However, from reading some discussions online and the SCSI spec, it occurs to me that we can probably legally ignore UNMAP commands if we want to (instead of returning an error). Doing so may limit the effectiveness of our trim support (e.g. a file system may choose not to send an UNMAP again until reboot for a particular block if it has already done so), but it would be much better than causing VMs to pause.

Page 28 of Information technology - SCSI Block Commands – 4 (SBC-4)
https://standards.incits.org/apps/group_public/download.php/124286/livelink

4.7.3.4.2 Processing unmap requests

Application clients use unmap commands (see 4.2.2) to request that LBAs be unmapped. For each LBA that
is requested to be unmapped, the device server shall:
    
    a) perform an unmap operation (see 4.7.3.4.3) on the LBA; or
    b) make no change to the logical block provisioning state of the LBA.

Page 232 of SCSI Commands Reference Manual
https://www.seagate.com/files/staticfiles/support/docs/manual/Interface%20manuals/100293068j.pdf

3.54.2 UNMAP parameter list

The UNMAP parameter list (see table 205) contains the data sent by an application client along with an UNMAP command.
Included in the data are an UNMAP parameter list header and block descriptors for LBA extents to be processed by the device
server for the UNMAP command.

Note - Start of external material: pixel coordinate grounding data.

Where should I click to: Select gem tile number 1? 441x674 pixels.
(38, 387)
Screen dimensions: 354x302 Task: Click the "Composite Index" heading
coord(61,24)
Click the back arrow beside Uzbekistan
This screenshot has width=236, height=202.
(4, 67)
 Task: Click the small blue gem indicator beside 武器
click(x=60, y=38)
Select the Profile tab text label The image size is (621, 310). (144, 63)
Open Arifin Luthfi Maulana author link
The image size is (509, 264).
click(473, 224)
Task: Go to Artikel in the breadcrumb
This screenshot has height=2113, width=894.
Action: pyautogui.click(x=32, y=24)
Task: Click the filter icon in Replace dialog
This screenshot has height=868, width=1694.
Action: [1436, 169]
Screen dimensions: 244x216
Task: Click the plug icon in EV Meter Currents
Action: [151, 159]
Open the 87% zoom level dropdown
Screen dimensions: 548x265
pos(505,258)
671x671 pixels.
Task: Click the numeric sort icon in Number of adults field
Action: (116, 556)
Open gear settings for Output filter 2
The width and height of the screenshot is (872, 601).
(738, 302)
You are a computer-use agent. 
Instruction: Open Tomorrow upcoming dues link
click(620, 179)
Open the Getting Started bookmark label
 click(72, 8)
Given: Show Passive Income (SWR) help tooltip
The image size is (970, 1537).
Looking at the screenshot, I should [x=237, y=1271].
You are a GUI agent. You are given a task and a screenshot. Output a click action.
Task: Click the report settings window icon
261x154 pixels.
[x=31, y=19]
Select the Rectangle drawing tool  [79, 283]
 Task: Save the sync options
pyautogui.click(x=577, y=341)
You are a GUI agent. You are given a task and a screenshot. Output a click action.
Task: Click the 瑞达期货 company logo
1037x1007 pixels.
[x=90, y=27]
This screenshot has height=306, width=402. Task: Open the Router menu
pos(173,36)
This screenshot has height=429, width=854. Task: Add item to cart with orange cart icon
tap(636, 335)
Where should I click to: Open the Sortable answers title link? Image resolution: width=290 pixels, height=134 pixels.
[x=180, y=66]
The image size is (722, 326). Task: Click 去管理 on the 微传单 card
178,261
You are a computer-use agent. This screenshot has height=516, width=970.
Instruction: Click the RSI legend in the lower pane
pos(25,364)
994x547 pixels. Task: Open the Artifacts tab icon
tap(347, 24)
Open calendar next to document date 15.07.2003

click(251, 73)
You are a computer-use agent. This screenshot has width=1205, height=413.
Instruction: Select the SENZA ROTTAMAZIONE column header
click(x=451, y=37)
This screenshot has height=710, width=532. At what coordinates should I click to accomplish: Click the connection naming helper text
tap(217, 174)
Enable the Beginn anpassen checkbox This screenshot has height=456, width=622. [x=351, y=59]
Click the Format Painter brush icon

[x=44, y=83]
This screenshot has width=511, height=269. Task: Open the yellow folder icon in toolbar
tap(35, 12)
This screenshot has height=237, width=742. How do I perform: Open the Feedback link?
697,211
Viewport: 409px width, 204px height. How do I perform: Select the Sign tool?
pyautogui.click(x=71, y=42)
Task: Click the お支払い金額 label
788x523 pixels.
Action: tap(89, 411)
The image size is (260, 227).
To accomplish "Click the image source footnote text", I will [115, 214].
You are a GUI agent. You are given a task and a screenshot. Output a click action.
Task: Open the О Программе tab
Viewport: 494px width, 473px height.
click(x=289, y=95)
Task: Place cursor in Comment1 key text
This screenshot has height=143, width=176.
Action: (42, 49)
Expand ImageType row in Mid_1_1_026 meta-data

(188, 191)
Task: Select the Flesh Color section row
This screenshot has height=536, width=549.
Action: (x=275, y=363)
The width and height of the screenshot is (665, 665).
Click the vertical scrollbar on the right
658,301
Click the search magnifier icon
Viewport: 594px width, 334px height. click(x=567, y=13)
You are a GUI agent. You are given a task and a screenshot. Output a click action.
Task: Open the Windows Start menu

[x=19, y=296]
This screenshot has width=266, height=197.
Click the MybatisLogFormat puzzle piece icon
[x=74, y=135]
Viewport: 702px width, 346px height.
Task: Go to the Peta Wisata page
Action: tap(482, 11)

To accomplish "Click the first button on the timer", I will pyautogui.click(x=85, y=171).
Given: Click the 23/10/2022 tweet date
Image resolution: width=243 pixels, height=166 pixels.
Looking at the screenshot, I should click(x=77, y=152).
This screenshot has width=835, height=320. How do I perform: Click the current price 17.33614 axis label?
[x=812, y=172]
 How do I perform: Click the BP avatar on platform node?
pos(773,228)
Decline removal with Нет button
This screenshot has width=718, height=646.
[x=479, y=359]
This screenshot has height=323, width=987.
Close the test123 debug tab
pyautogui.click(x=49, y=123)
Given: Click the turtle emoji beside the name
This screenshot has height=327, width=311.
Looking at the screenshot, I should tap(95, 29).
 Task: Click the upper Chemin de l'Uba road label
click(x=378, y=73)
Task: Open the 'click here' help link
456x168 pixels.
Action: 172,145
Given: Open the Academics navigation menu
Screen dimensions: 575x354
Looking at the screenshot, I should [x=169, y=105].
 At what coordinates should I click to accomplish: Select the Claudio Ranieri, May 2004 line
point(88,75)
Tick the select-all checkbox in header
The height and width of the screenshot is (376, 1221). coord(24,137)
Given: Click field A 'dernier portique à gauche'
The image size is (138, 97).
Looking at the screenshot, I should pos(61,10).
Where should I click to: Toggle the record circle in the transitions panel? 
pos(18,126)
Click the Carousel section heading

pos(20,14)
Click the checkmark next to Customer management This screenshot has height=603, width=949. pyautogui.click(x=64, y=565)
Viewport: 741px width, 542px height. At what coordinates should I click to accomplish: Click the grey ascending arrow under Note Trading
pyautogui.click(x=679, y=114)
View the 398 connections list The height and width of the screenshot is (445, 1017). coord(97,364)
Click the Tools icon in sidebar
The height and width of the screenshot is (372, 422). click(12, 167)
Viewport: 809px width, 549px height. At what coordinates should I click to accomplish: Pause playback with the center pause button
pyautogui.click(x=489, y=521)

The LBAs specified in the block descriptors may contain overlapping extents, and may be in
any order.

For each specified LBA:

    a) a mapped LBA should be unmapped (see SBC-4), or may remain mapped; and
    b) an unmapped LBA shall remain unmapped.

@shuo-wu
Copy link
Contributor

shuo-wu commented Jan 24, 2024

We probably don't need to (since the UNMAP only affects the volume head, which is RW for all replicas during a rebuild). Testing whether this is the case is probably the best path forward for this issue.

Agree. And based on the description of SCSI commands, it seems that Longhorn should do nothing rather than return an error when the unmap command cannot be processed.

@ejweber
Copy link
Contributor Author

ejweber commented Jan 30, 2024

Testing with not returning an error first.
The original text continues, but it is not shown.